Leading article: Europe's leaders are still not doing enough

The eurozone's leaders have finally woken up to the fact that, in the Greek debt crisis, they have an existential challenge on their hands. Yet for all the drama of this week's plea by Angela Merkel for the German parliament to sanction the Greek financial rescue package and yesterday's vote in Athens on a new round of cuts, the signs are that Europe's leaders are still not on top of the situation.

The €110bn IMF-eurozone funding package to remove Greece from the international capital markets for three years is better than nothing – but it is still not enough. It is becoming increasingly clear that Greece will need some form of debt restructuring to ease the burden of its borrowings.

Spending cuts from Athens are needed to show that Greece is making some effort to put its fiscal house in order in return for its rescue. But these cuts will inevitably plunge the Greek economy deep into recession. This will mean lower tax revenues. And depressed revenues mean it will be harder for Greece to bring down its deficit. That means Greece will have little hope of stabilising its vast stock of debt. Greece needs cheap credit from neighbouring governments if it is to stay solvent. But it also needs some of its mountain of debt to be written off. Rather than crossing their fingers and hoping that this week's rescue will be enough to do the job, policy-makers in the eurozone and the International Monetary Fund should be engineering a debt restructuring package for Greece. They should also be preparing for the inevitable fallout in the credit markets that would result from such a drastic move.

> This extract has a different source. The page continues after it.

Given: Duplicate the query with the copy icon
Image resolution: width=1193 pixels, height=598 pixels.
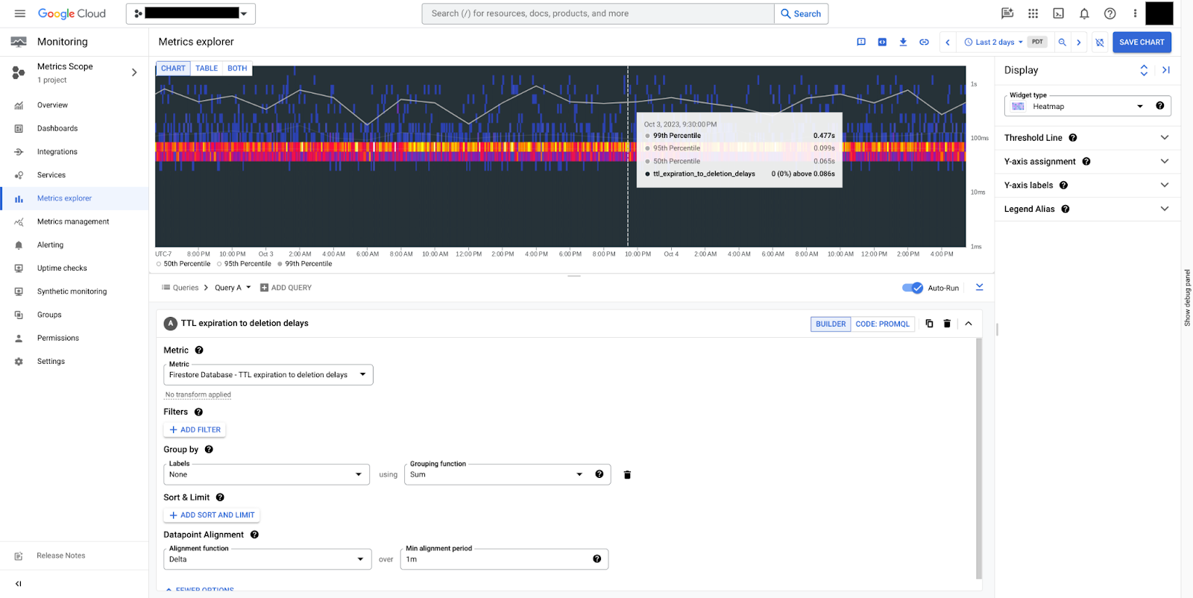Looking at the screenshot, I should (929, 324).
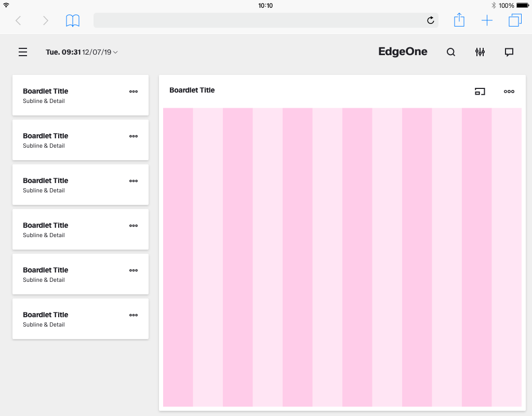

One aspect of such a package would have to be a recapitalisation of those French and German banks which have invested heavily in Greek bonds and would register billions of euros of losses if Athens forced its creditors to accept less than they are owed. It will also probably necessitate still greater pledges of support from fiscally robust eurozone nations for those governments such as Spain and Portugal which are under pressure in the bond markets because investors fear they could be next to follow Athens into meltdown.

German taxpayers, who are already angry at the support they are being asked to provide Greece, are likely to be hugely resistant to such a package. Their outrage might be understandable, but the choice is now between a massive bailout and the total break-up of the eurozone.

If the eurozone does survive, it is going to need fundamental structural reform. First there will need to be tighter controls on sovereign borrowing to stop states such as Greece running irresponsible deficits. Second, there will need to be greater scrutiny of European banks. The role of these institutions in facilitating Greece's debt meltdown is one of the great scandals behind this crisis. Third, there needs to be clear institutional arrangements for when eurozone nations get into financial trouble so that investors will not go into panic as they have over Greece. Finally, there needs to be efforts to iron out the internal economic imbalances in the eurozone whereby southern nations run vast trade deficits, which pushes them into debt, while Germany accumulates large trade surpluses. Britain has a clear interest in seeing this mess cleared up. We might not be in the eurozone, but our banks hold considerable sums of vulnerable eurozone debt. And Europe is by far our largest trading partner. We need to be part of the effort to rebuild.

Yet, before any of that, this present crisis needs to be resolved. Otherwise there could be no eurozone left to reform. Europe's leaders need to act decisively and boldly in the coming weeks. Otherwise, the markets will resolve the crisis for them; and the results will not be pretty.